1. It's obvious clickbait - "secret" brands - how salacious! Yeah, as though a company wants to keep things it sells secret.
2. Each time you click on a link from the Quartz article, you are given a url with a link tracker tag. For example, for the Arabella brand, you get:
16352060011?tag=quartz07-20
So basically someone sat there behind a computer, authoring an article while using words like, "expose" and "clandestine" brands, and "attacking small brands," while simultaneously setting up ad links on their Amazon account so that they would make money from Amazon every time someone clicked on said brands.
Now that is journalistic integrity at its finest, and emblematic of the world of manipulating people's fears and worries for profit that we live in.
I don't understand this kind of callous judgement of writers trying to make money. We don't see judgement here for the Amazon engineers that wrote the ref system, or Amazon for, well, selling product. I find it frustrating - somehow the writer has no integrity because they want money for their work?
What, to you, would have been an acceptable way for this writer to present their research? Raw data handed to the internet on a silver platter as they bow out of the room and fund a server to allow us to access it?
I disagree that the article is clickBAIT. I agree that the writer picked a title that would garner clicks, and then they gave us some interesting (to me) research. It wasn't holistic, it doesn't tell us EVERYTHING about Amazon, no, but it gave me enough to Google if I'm more interested.
And if they're gonna link to Amazon products anyway, why wouldn't they use referral links? Are we going to lambast someone for seeing a harmless way to make some change and taking advantage of it?
> I don't understand this kind of callous judgement of writers trying to make money. We don't see judgement here for the Amazon engineers that wrote the ref system, or Amazon for, well, selling product. I find it frustrating - somehow the writer has no integrity because they want money for their work?
I don't care that they use affiliate links.
Those links need to be clearly marked as affiliate links and the article needs to disclose the use of affiliate links.
"somehow the writer has no integrity because they want money for their work?"
Heck yeah, on this point, I'd much rather the writer get a few cents from anyone who chooses to buy the thing--crowd-source that revenue--than just a lump sum from a manufacturer.
Before you ask whether that sounds reasonable, I'd need to be convinced this is an ad. To me it is an article, one that apparently someone had to thumb through a couple hundred patent applications to write, among other research.
The article is not pro amazon. It reveals new information. The writer has done research, tracked goods to their origin warehouses, even bought some products and reached out to multiple amazon executives for comment.
Clumping it together with the typical amazon affiliate click bait that offer the minimum bare basic content and exist solely for affiliate link income is misleading and uncharitable.
Google, Facebook, Snapchat all exist on ad income so in many ways writers, journalists and software engineers are on the same boat.
1. Amazon most likely does want to keep it quiet that these are house brands, only because they have to walk the line between third party sellers, traditional retail and their house brands.
There are examples of Amazon straight up copying items and putting them under their "Amazon Basics" brand - check out their laptop stands vs the Rain Design mStand.

- [The exercise]:
Answer these questions from the comment thread on the Quartz article about Amazon brands:
(a) Which brand is used as the example of a link carrying a tracker tag?
(b) According to one commenter, how many patent applications did someone apparently have to thumb through to write the article?
(c) Which product of Amazon's "Amazon Basics" brand is compared with the Rain Design mStand?

- [Target position records]:
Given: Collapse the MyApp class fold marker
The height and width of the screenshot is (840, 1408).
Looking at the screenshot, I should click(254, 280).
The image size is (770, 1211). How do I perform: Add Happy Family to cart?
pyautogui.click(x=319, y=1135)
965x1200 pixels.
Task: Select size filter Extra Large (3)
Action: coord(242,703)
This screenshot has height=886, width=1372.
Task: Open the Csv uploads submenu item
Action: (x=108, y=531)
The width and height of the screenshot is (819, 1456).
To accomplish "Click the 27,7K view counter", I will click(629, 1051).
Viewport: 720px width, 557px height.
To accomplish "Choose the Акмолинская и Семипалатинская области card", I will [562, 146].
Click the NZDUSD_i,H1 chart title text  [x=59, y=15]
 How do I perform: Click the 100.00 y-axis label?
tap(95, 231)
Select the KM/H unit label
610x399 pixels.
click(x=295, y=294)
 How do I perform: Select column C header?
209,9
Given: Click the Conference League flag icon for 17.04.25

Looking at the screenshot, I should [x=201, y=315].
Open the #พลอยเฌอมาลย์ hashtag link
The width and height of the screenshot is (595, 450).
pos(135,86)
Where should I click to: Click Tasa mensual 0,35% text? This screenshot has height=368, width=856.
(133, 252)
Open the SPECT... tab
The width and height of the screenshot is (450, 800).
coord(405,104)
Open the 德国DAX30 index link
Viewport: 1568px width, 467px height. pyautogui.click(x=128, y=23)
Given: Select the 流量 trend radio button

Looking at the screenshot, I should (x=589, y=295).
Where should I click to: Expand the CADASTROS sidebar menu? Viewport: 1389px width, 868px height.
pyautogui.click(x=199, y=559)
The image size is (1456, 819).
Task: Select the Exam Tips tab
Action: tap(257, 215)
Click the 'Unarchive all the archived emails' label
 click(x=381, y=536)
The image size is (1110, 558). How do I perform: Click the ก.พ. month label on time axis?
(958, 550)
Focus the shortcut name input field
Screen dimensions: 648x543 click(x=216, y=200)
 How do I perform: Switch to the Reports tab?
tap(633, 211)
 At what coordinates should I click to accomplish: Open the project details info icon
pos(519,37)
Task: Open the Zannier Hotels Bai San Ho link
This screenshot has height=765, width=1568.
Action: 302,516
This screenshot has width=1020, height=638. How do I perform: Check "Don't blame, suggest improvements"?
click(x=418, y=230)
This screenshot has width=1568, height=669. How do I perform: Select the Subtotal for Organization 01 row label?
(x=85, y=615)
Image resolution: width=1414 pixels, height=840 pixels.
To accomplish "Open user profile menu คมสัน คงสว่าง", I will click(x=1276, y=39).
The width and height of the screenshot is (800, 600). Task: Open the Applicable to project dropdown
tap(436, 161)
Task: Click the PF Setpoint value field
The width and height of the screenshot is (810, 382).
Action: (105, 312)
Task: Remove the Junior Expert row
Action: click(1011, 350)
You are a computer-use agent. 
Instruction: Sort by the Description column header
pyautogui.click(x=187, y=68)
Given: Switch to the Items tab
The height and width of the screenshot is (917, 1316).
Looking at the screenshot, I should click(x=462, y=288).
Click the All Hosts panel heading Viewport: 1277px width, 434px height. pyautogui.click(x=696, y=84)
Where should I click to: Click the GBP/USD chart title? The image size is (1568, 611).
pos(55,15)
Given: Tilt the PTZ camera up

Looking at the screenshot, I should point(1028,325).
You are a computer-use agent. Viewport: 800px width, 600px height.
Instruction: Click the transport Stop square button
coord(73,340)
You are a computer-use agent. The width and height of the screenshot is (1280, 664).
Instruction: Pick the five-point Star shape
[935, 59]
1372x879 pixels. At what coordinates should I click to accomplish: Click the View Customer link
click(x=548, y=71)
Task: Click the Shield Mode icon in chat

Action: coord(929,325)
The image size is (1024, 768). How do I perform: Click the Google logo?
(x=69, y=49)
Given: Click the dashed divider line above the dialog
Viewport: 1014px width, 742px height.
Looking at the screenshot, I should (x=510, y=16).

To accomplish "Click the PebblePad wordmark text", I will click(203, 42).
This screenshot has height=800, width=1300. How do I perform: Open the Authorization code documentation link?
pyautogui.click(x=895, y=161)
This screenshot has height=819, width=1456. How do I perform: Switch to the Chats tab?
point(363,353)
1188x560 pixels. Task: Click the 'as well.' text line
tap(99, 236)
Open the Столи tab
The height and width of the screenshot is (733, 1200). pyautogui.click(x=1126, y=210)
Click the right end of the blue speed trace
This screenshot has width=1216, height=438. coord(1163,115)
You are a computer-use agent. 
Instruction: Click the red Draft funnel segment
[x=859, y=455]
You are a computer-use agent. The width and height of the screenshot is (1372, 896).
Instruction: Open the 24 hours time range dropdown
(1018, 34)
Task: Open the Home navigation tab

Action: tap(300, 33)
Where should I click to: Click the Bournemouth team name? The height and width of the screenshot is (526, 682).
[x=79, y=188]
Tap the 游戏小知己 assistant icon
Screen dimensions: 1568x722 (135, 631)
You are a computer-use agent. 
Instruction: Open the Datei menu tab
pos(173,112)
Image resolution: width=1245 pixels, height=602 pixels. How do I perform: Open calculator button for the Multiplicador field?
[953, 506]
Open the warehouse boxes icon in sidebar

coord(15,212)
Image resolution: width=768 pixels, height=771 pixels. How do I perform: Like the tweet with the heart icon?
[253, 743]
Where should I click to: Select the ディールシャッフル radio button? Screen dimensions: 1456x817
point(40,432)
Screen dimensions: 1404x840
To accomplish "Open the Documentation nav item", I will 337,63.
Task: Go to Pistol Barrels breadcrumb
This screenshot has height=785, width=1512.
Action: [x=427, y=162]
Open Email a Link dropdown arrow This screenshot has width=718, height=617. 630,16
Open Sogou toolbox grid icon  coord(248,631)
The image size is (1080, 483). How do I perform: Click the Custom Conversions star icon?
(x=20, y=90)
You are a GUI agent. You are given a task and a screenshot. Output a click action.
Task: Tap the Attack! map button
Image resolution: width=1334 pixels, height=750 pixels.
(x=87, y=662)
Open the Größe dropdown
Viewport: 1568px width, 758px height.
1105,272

- [Expected output]:
(a) Arabella
(b) A couple hundred
(c) Its laptop stands